Felinefine81 · 02/07/2017 11:26

He said sorry last night for fighting with me and walking out. I asked him to promise he would never do that again after an argument and he said he wouldn't. I told him that if he did it again, that would be it for us.

OP posts:
HellonHeels · 02/07/2017 11:35

He shul be doing the recycling if that was his job! Why should you have to sort out his mess?! He should be doing shopping and cooking anyway!

Hope you enjoy your day out OP. Please don't do the recycling.

Felinefine81 · 02/07/2017 11:37

I haven't done it yet so will take your advice to leave it and see how he reacts. Thanks for that.

OP posts:
Mix56 · 02/07/2017 11:50

Hold on, he couldn't put the shit out, & has now gone on his bike while you use your car/petrol/time to sort out his incompetence.basically doesn't give a toss, as he knows you will sort it out eventually, & you have
Then he is going to shop as a reward, which is something he should be responsible for half the time, if not more as it involves special foods which he needs needs due to bike activity.

& Wow, Pizza & beer at home is his dinner treat ?

TheBusThatCouldntSlowDown · 02/07/2017 12:00

Feline why do you say "yes, I'm fine" when you're obviously not? Why not say "I'm annoyed at the way you treat me and I'm losing all respect for you"? He'll never learn if you don't tell him. He'll probably never learn anyway but at least you would have said the truth.

Also why the hell should you sort the recycling when that's his job that he's neglected?! Tell him to do one.

The "I didn't go to my mum's because I didn't want them to think badly of you" is just laughable.

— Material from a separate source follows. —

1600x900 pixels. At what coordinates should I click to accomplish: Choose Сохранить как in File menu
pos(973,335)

He sounds about 18. Honestly, you could do so much better.

Felinefine81 · 02/07/2017 12:02

He did change his mind about going shopping yesterday but to be fair, he suggested going out for pizza (he'd pay for it if I bought my own drinks) or said pizza and film at home if I preferred. I was so mentally exhausted from what had happened earlier in the day that I said takeaway would be fine.

We'll see what happens with the shopping/dinner today. Normally when he's to go for a big shop, he suggests at the last minute that I come along 'to keep him company' and I, like a fool, agree. Today I'll be saying that I don't want to accompany him. If he doesn't go today, or goes to one of the smaller shops he complains about when I do the shopping, I will definitely confront him.

OP posts:
Felinefine81 · 02/07/2017 12:08

I can't understand why anybody of my age would go to their mum's after an argument. 1. Why would you want to bring your parents into your personal life with your partner? And 2. Why would you not just go for a short drive to clear your head or call a friend?

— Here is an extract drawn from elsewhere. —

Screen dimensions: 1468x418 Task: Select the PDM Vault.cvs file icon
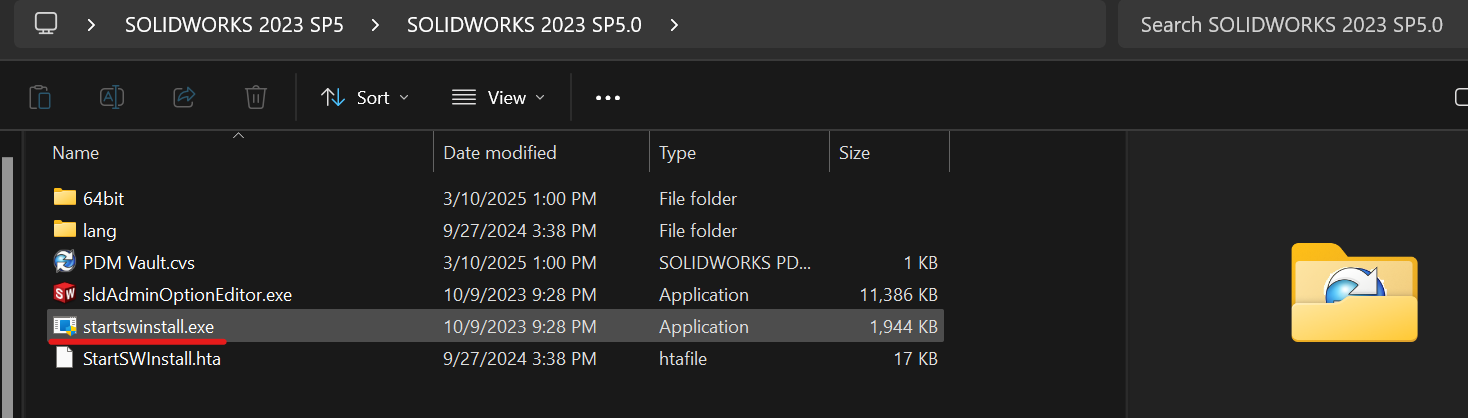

I think his mum is part of the issue here to be honest as much as she's a lovely person, she enables this kind of behaviour. I know that in his previous 2 relationships he would go and stay with her after storming out of the house. Also, there have been a number of occasions when my boyfriend has called her last minute to ask her to pick up his daughter. She tells him of doesn't suit as she has work or other commitments and he hangs up the phone and says she's 'being a dick'. Next thing I know she's texting him telling him she will pick up his daughter at x time as if the previous conversation had never happened.

OP posts:
Orangetoffee · 02/07/2017 12:12

He would take you out for pizza if you paid for your own drinks.
He will do the shopping, cooking, dishes if you go to the dump.
He will do a big shop if you come along.

This guy is really allme, me, me, taking the easiest way out of anything.

Can you imagine you treating anyone like that? Don't let him treat you like that. Don't go to the dump, don't go shopping with him, don't feel guilty. Enjoy your time with your sister.